__Exercise description__
Repeat the lines of these records word for word, leaving the pictures out of your answer.
○ ○ ○ ○
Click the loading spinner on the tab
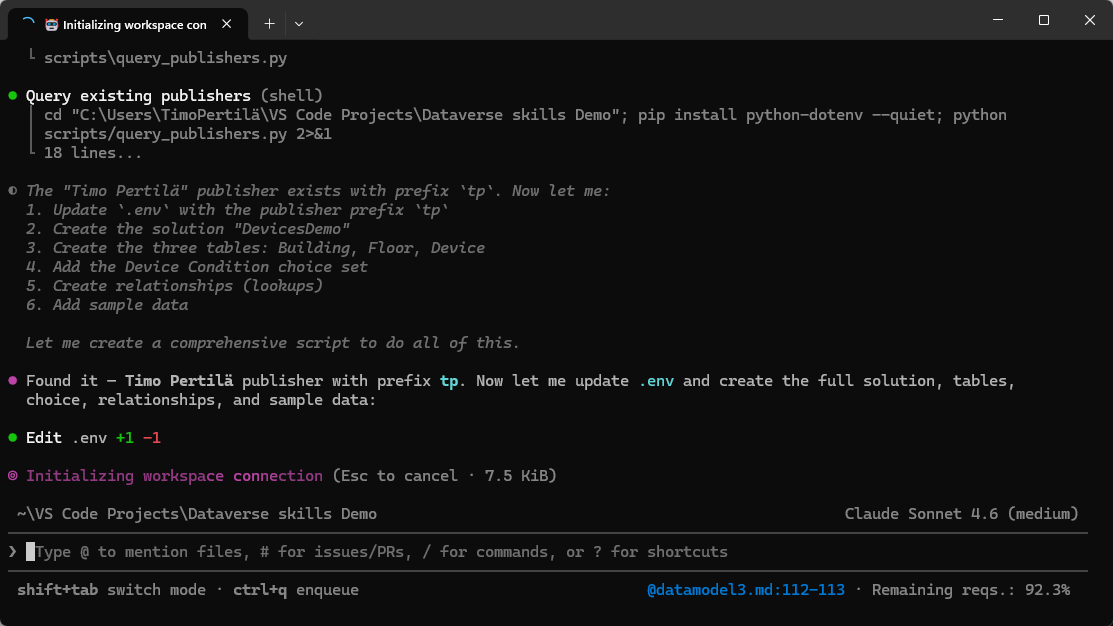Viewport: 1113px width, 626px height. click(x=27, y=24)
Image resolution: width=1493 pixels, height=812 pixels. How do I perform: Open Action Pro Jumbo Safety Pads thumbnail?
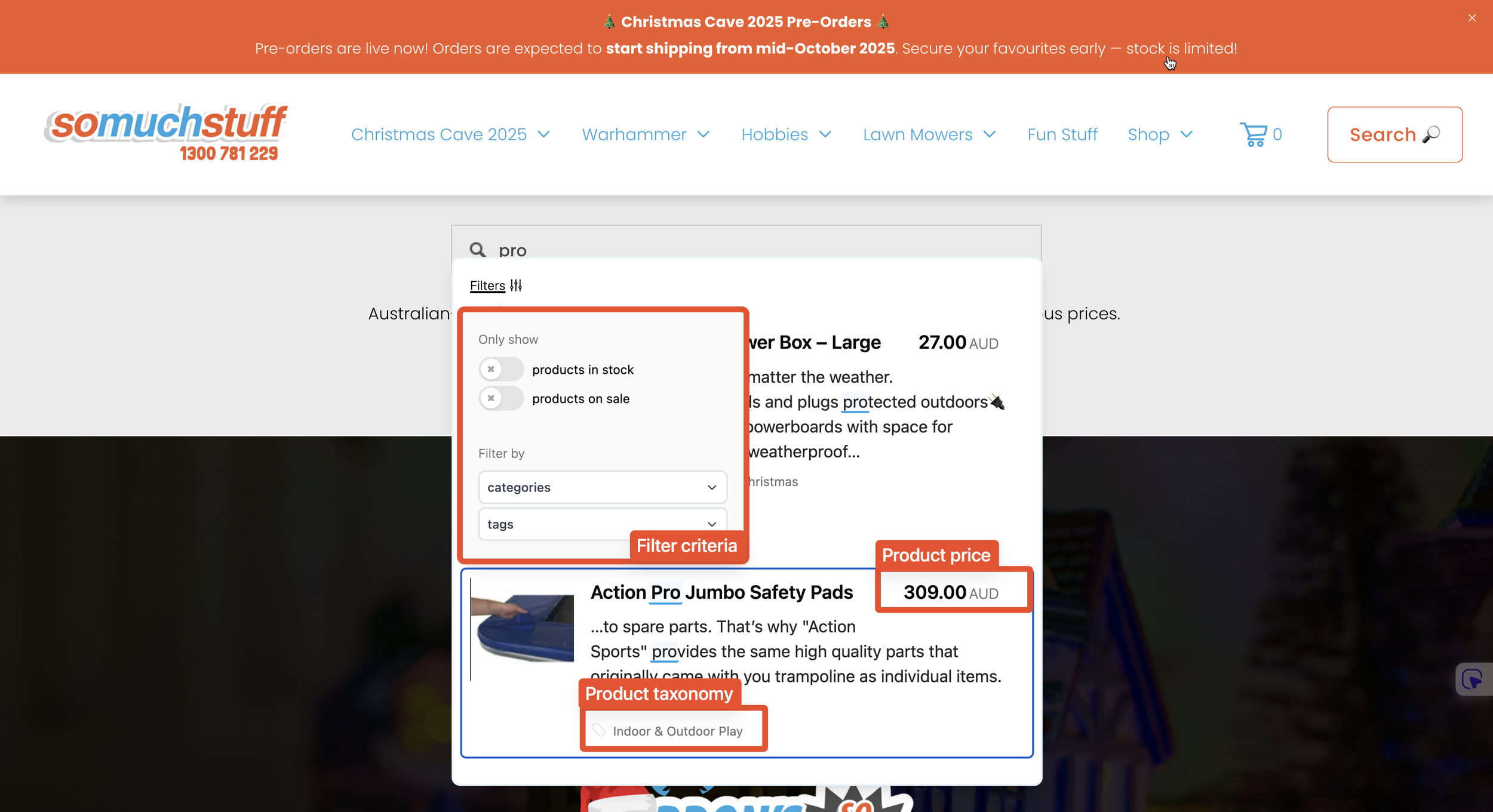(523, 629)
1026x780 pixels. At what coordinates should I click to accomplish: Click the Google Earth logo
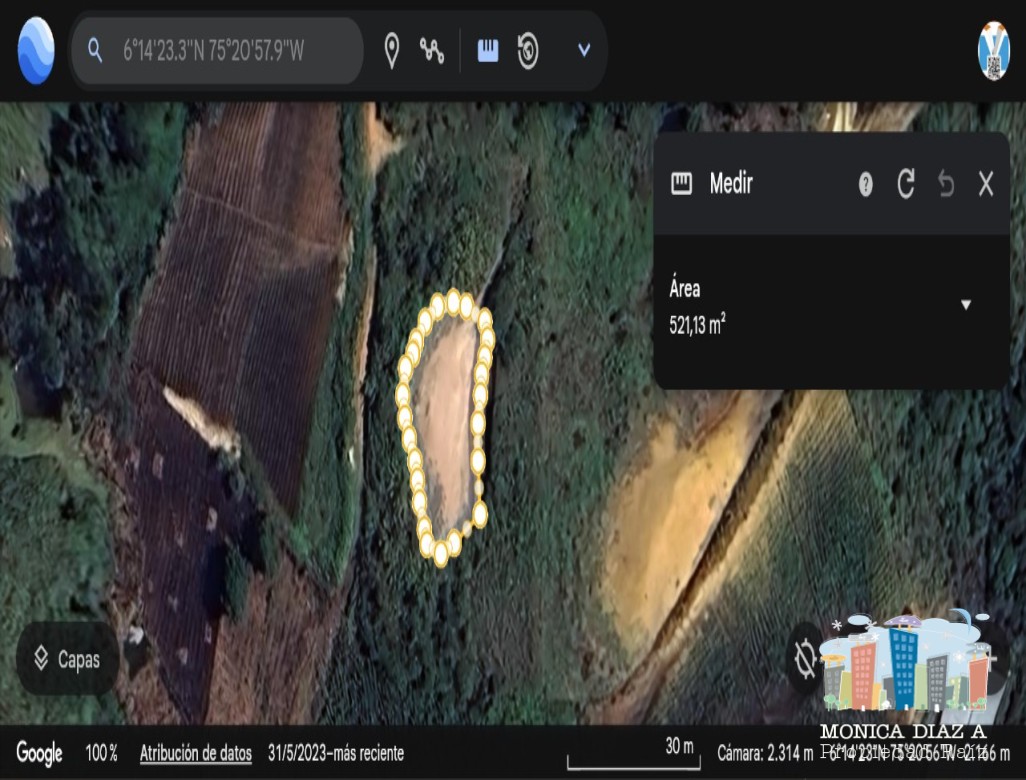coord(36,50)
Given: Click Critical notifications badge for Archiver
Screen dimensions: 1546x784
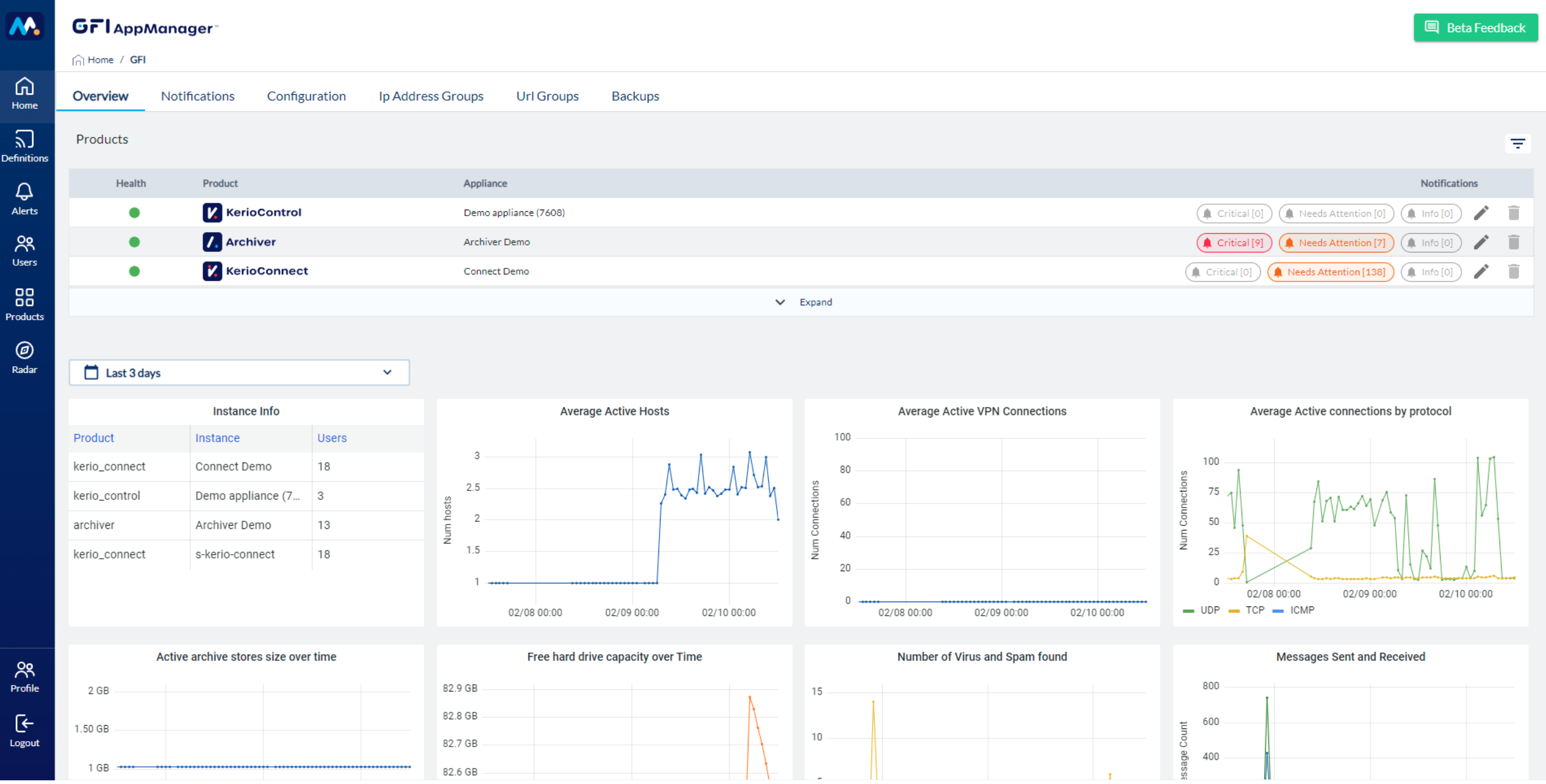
○ ○ ○ ○
__Response for this exercise__
Click the loading spinner on the tab
Viewport: 1113px width, 626px height. click(x=27, y=24)
Image resolution: width=1493 pixels, height=812 pixels. How do I perform: Open Action Pro Jumbo Safety Pads thumbnail?
(523, 629)
1026x780 pixels. At what coordinates should I click to accomplish: Click the Google Earth logo
coord(36,50)
Given: Click Critical notifications badge for Archiver
Screen dimensions: 1546x784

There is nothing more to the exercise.